Gousto.co.uk scraper broken #376

frazzyfin · 2021-04-30T11:16:45Z

Thanks for filing a bug report with us!

If your request is about a website that is not supported, please open a 'new scraper' issue request instead.

To help get the issue fixed, please fill in the information below.

Pre-filing checks

I have searched for open issues that report the same problem
I have checked that the bug affects the latest version of the library

The URL of the recipe(s) that are not being scraped correctly

https://www.gousto.co.uk/cookbook/chicken-recipes/chicken-stuffing-sarnie-with-plum-chutney

The version of Python you're using

Python 3.8.5

The operating system of your environment

Ubuntu

The results you expect to see

After running scraper = scrape_me() on the url, then scraper.title(), i'd expect to see the title of the recipe - Chicken & Stuffing Sarnie With Plum Chutney

The results (including any Python error messages) that you are seeing

>>> scraper.title()
Traceback (most recent call last):
  File "<stdin>", line 1, in <module>
  File "/home/fraser/dev/recipe-scrapers/recipe_scrapers/plugins/exception_handling.py", line 63, in decorated_method_wrapper
    return decorated(self, *args, **kwargs)
  File "/home/fraser/dev/recipe-scrapers/recipe_scrapers/plugins/html_tags_stripper.py", line 74, in decorated_method_wrapper
    decorated_func_result = decorated(self, *args, **kwargs)
  File "/home/fraser/dev/recipe-scrapers/recipe_scrapers/plugins/normalize_string.py", line 33, in decorated_method_wrapper
    return normalize_string(decorated(self, *args, **kwargs))
  File "/home/fraser/dev/recipe-scrapers/recipe_scrapers/plugins/schemaorg_fill.py", line 46, in decorated_method_wrapper
    return decorated(self, *args, **kwargs)
  File "/home/fraser/dev/recipe-scrapers/recipe_scrapers/gousto.py", line 11, in title
    return self.soup.find("h1", {"class": "indivrecipe-title"}).get_text()
AttributeError: 'NoneType' object has no attribute 'get_text'

Can you write Python and would you like to help fix the scraper yourself? We'd be glad for your assistance! We can provide you with guidance and code review in return. If so, tick any of the relevant boxes below:

I'd like to try fixing this scraper myself
I'd like guidance to help me develop a fix
I'd prefer if the recipe-scrapers team try to fix this

The text was updated successfully, but these errors were encountered:

* Update test HTML to live site * Fix title * Use schema for recipe & update test

Nelinski · 2021-12-06T20:46:06Z

Just checking this is still on the list to fix as I'm still having issues with Gousto? Thanks!
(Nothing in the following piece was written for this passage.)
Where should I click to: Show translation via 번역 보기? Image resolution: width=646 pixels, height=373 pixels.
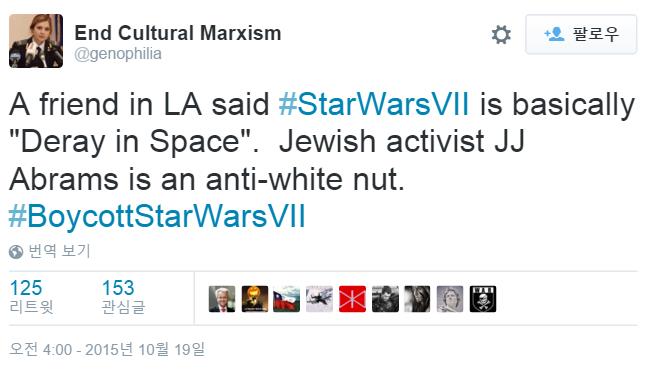59,251
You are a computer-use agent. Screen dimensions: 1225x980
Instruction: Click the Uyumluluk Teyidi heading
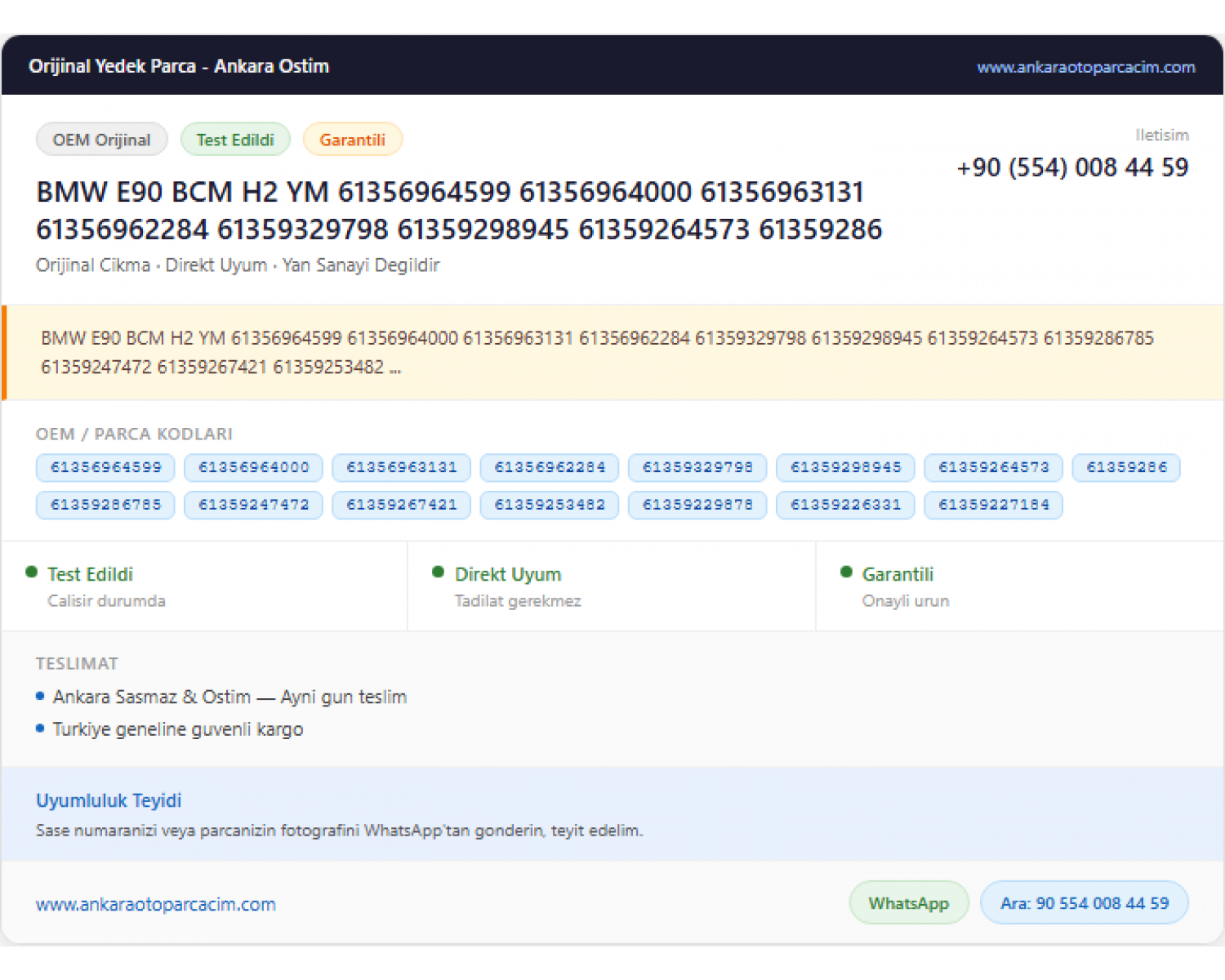[x=109, y=800]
jayaddison · 2021-12-07T00:35:31Z

@Nelinski thanks for checking - could you confirm the version of recipe-scrapers you're using, and whether you're seeing the same exception (AttributeError: 'NoneType' object has no attribute 'get_text') or whether there's something else going on too?

Nelinski · 2021-12-07T12:55:28Z

I'm trying this via Mealie which uses this scraper. It looks like I'm getting:
AttributeError: 'NoneType' object has no attribute 'get'

Looks like Mealie is using version "13.7.0".

jayaddison · 2021-12-07T13:24:47Z

Ok, great! - any chance you could include an example URL or two? (that'd help replicate the error, and then we can track down the reason the get is failing)

Nelinski · 2021-12-07T15:51:34Z

Sure! Appreciate the help on this.

List of all the recipes - https://www.gousto.co.uk/cookbook/recipes?page=1
A couple of direct links:

jayaddison · 2021-12-07T22:09:50Z

Hmm, weird.. it looks like Gousto's site may no longer have schema.org JSON in the source; at least that's what I see when browsing one of the recipes myself.

Can anyone else confirm that too? (view source in your preferred browser is probably the easiest way; or by curl'ing or using Python to retrieve the source of one of those URLs)

Nelinski · 2021-12-07T22:22:41Z

Looks like they're doing it via JS now rather than directly in the source as I can't see it, but it looks to validate OK here:
https://validator.schema.org/#url=https%3A%2F%2Fwww.gousto.co.uk%2Fcookbook%2Fchicken-recipes%2Fchicken-date-tamarind-curry

Edit: When looking at the source via schema.org, relevant snippet below:

</body>
</html>
<!-- Inserted by https://www.gousto.co.uk/cookbook/static/js/5.d02f4471.chunk.js -->
<script type="application/ld+json">
  {
    "@context": "http://schema.org/",
    "@type": "Recipe",
    "name": "Chicken, Date & Tamarind Curry With Kachumber",

AdityaSoni19031997 · 2022-02-02T04:12:27Z

Just curious, can't we directly fetch for "application/ld+json" while scraping?

Nelinski · 2022-03-16T21:13:06Z

@PatrickPierce Looks like you created the original scraper for Gousto, any ideas on this one?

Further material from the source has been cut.